The sleeping gypsy poem subtly connects the woman in the painting with cruelty in French North Africa, pointing at a “wife dead on giraffe carcass baited with poison, / mother gunned down in the cedar forest of Algeria.” Maybe, a woman is lying exhausted “in a land dull as burlap” after a son, “the last of the Atlas, has been “sold by poachers to Moroccan royalty.”

Reacting to Rosseau’s Bohemienne, the poem finally turns to “Roma gypsies.” The Nazis murdered 21,000 Romani at the Zigeunerlarger camp in Auschwitz. “Mother, father, brothers gone, / her sister’s eyes too . . . packed in formaldehyde, / posted to Karen Magnussen’s Berlin lab/ so she could learn how to manipulate pigment.” Even now, one could hear curses or casual rebuff “I don’t rent to Gypsies.” 

In several poems, Moscaliuc brings out the themes of unkindness by recruiting disturbing, even morbid, images. “The cat, motherless, has wet the mattress . . . We sit the night. She chews her tail. / When the sun buckles, I abandon her/ on the neighbor’s doormat and taxi to the airport.” A callous departure, leaving behind friends and pets, is unkind. “I’m no longer good for kindness. / Something inside me takes all the good.”

Some poems capture experiences through horrific analogies. “Contrary to rumors, I am not averse to fetid smells, / do not flee from them, unless it’s my heart/ you are baking, butterflied with a blunt knife, / without bay leaves, wine, or cured olives.” The readers might wonder, and some may research, whether Aretaeus, a  second century Greek physician, from whom the poem “borrows language,” used such aggressive recipes to cure asthma, a disease he discovered and treated.

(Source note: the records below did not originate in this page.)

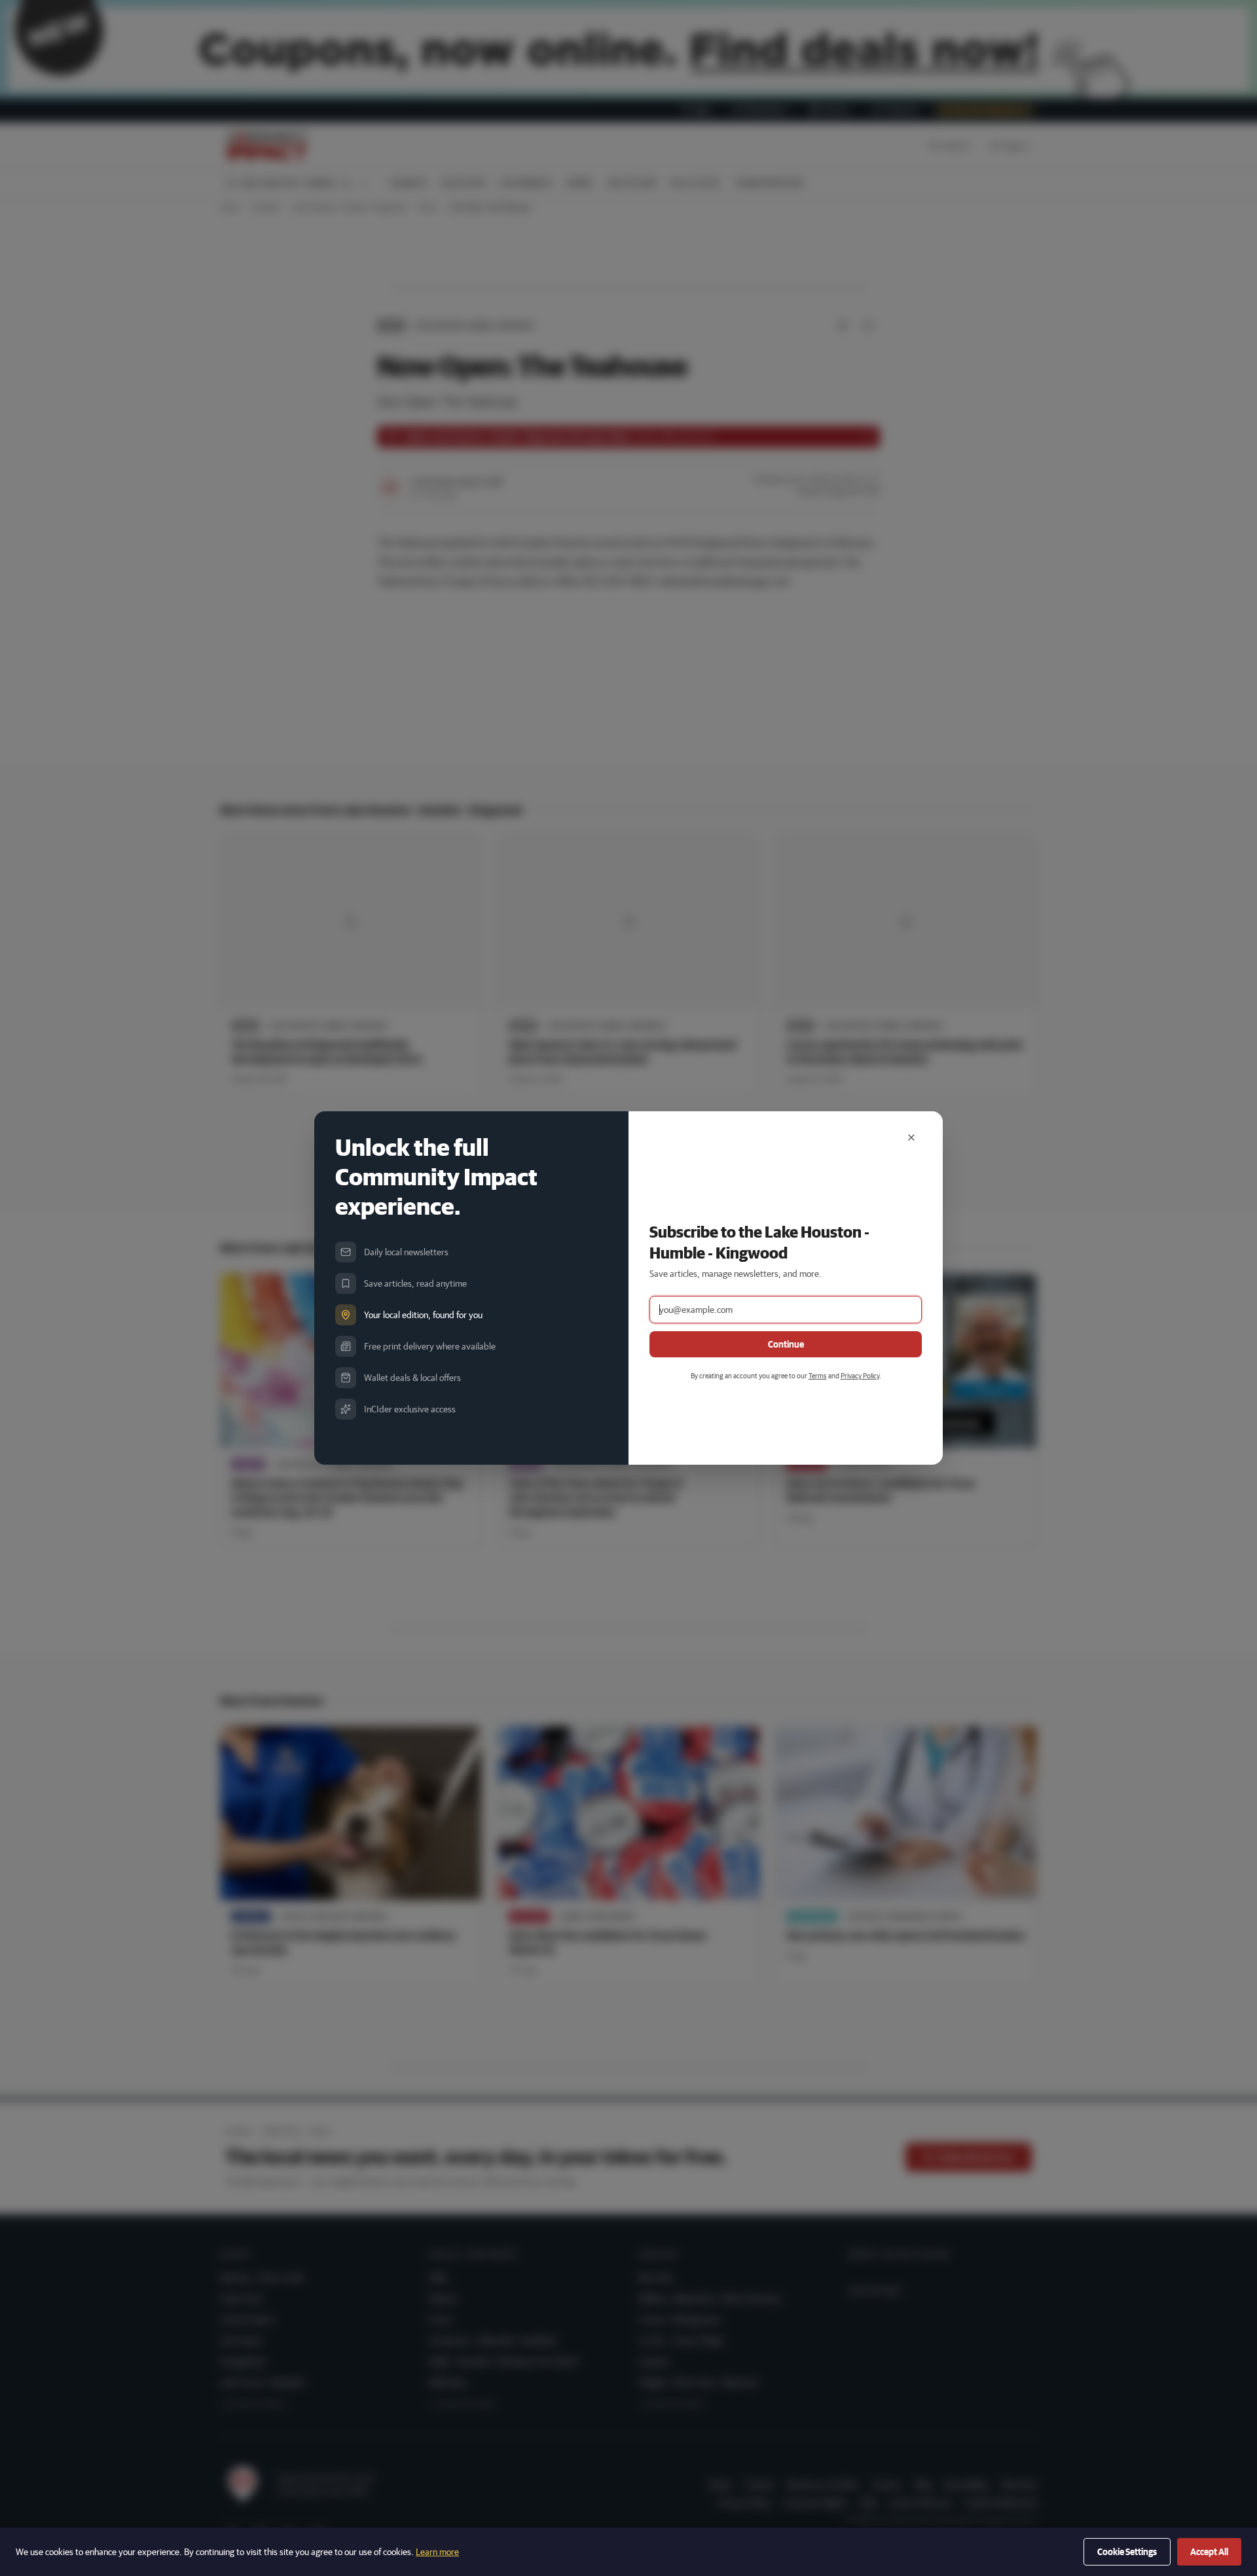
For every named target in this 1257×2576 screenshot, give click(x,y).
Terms (818, 1375)
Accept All (1209, 2552)
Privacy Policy (860, 1375)
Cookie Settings (1127, 2552)
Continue (786, 1344)
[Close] (911, 1137)
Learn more (437, 2552)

Another poem recalls La isla de las munecas (the island of dolls) near Mexico City filled with dismembered dolls, hanging by the trees to mourn the death of a poor girl who died there. “Don Julian pushed a wheelbarrow/ stacked with salvaged limbs, matted heads of hair, gouged eyes.” The legend has it that Don Julian Santana Barrera ornamented the island with decapitated dolls to summon the dead girl’s spirit. He died in 2001 at the same place where the girl died, leaving behind an eerie tourist place.  

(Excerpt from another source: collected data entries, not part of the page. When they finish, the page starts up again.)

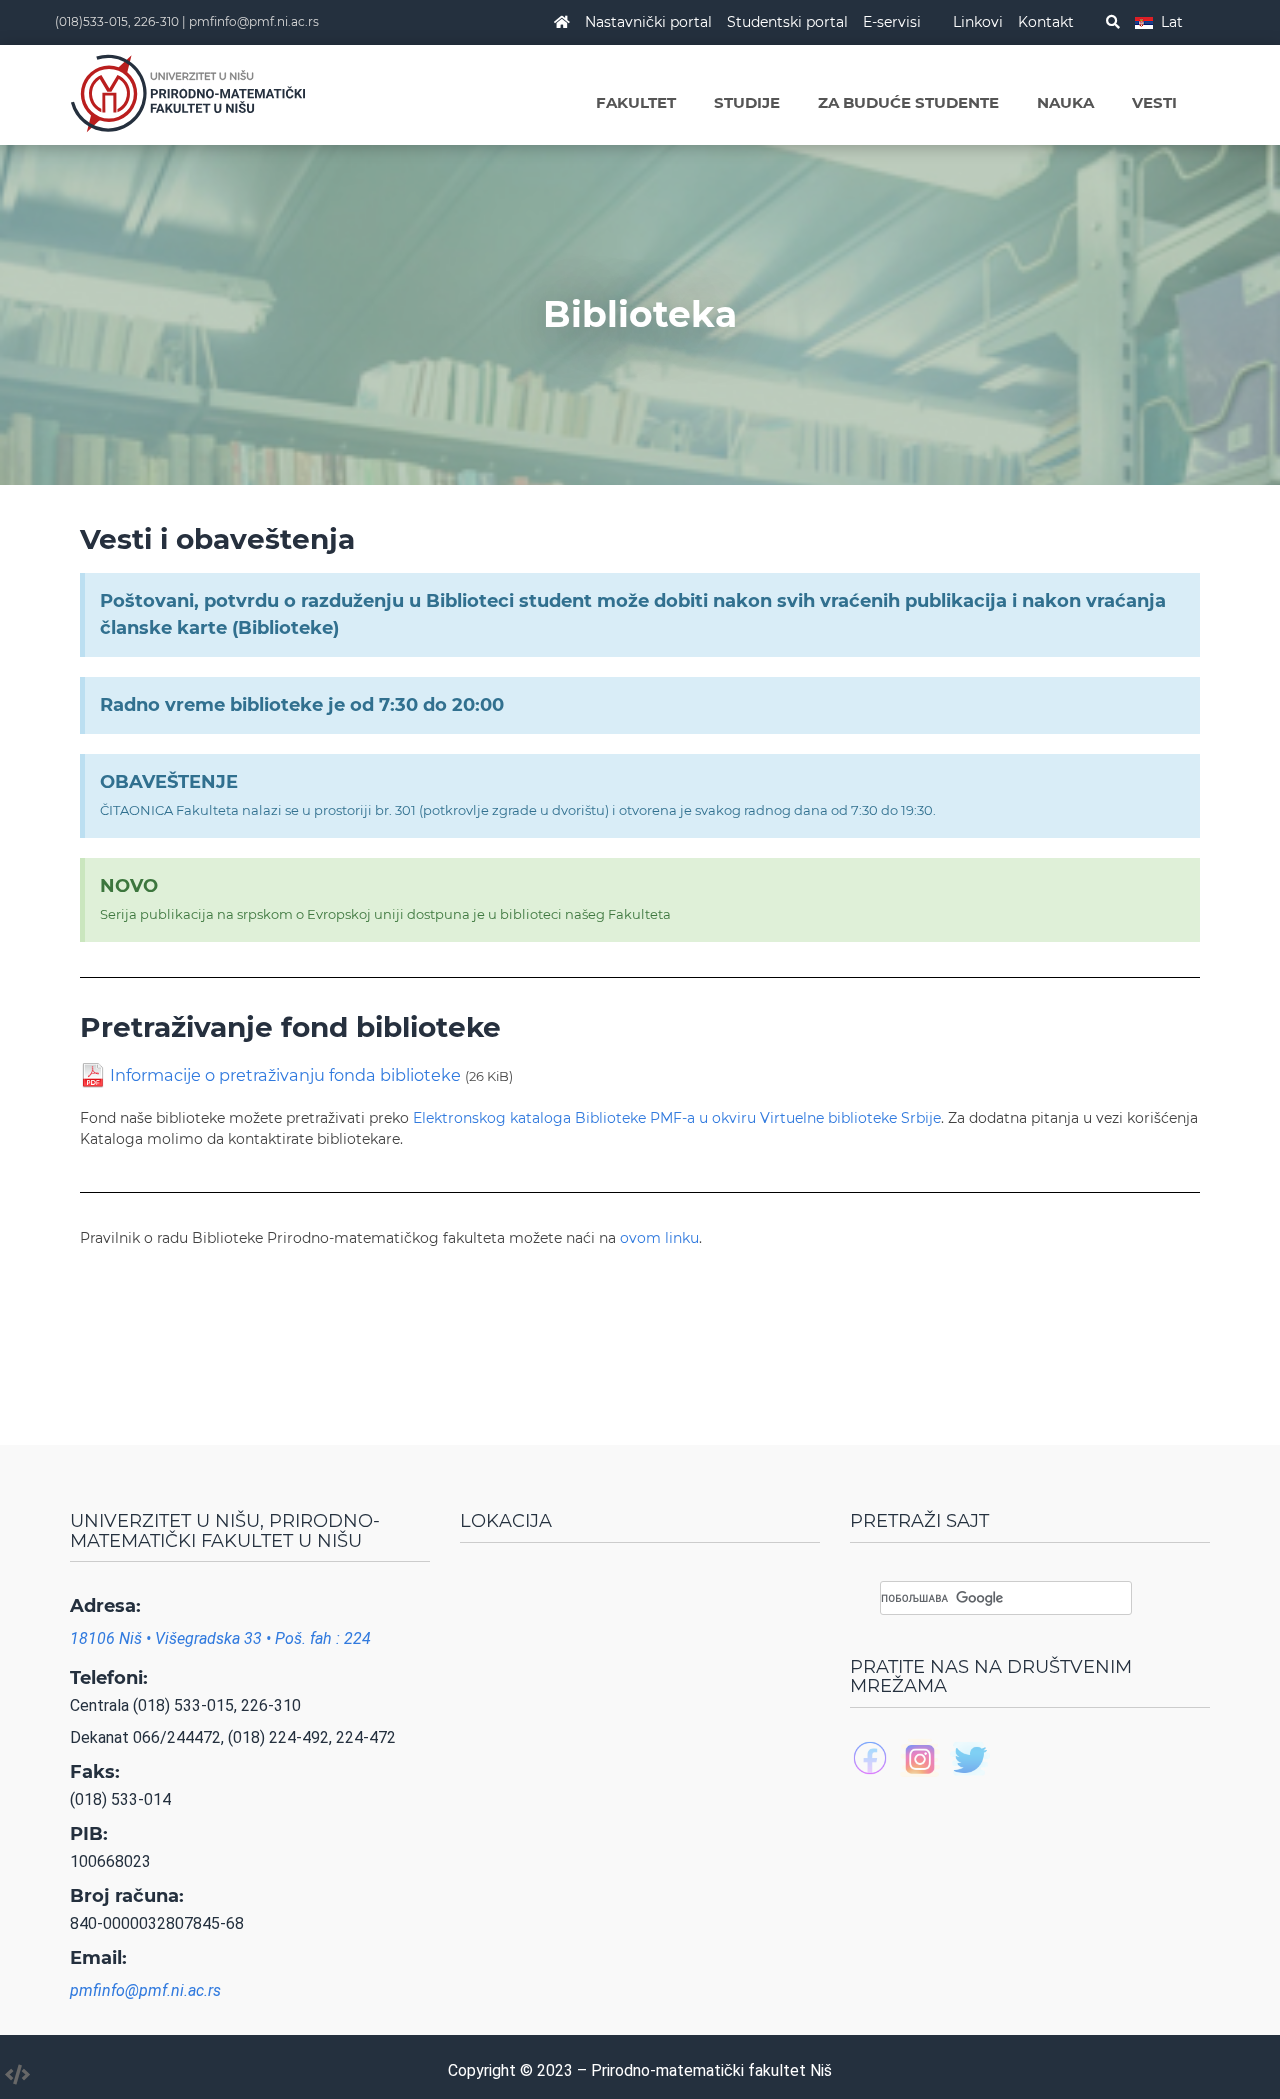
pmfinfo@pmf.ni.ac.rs (254, 21)
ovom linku (659, 1238)
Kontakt (1046, 22)
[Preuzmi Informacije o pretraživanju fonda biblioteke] (92, 1074)
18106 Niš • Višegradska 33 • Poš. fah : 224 (220, 1638)
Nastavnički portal (648, 22)
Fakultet (636, 102)
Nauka (1065, 102)
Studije (747, 102)
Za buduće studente (908, 102)
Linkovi (978, 22)
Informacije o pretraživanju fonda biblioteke (311, 1075)
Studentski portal (787, 22)
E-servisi (892, 22)
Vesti (1154, 102)
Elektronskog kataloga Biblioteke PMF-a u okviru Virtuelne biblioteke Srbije (677, 1118)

Through horrid references to historical stories, real and unreal, Moscaliuc protests the injustices against vulnerable minorities and disempowered women in all parts of the world.   

Cemetery Ink takes you on a poetic journey to various places, such as psychiatric hospitals, haunted islands, goat pastures, streets teeming with homeless women, and invites you to reflect on oil paintings, cemeteries, and the history of massacres. The poems pop up like websites, and the readers choose how far deep they wish to surf for meaning. 

Reading international poetry spanning over disparate cultures requires labor, research, patience, and determination to decode what appears to be opaque, unreachable, even futile. The readers of Cemetery Ink, unfamiliar with the content, need to work hard to understand the poems. However, comprehending international poetry after a struggle is satisfying, both intellectually and emotionally.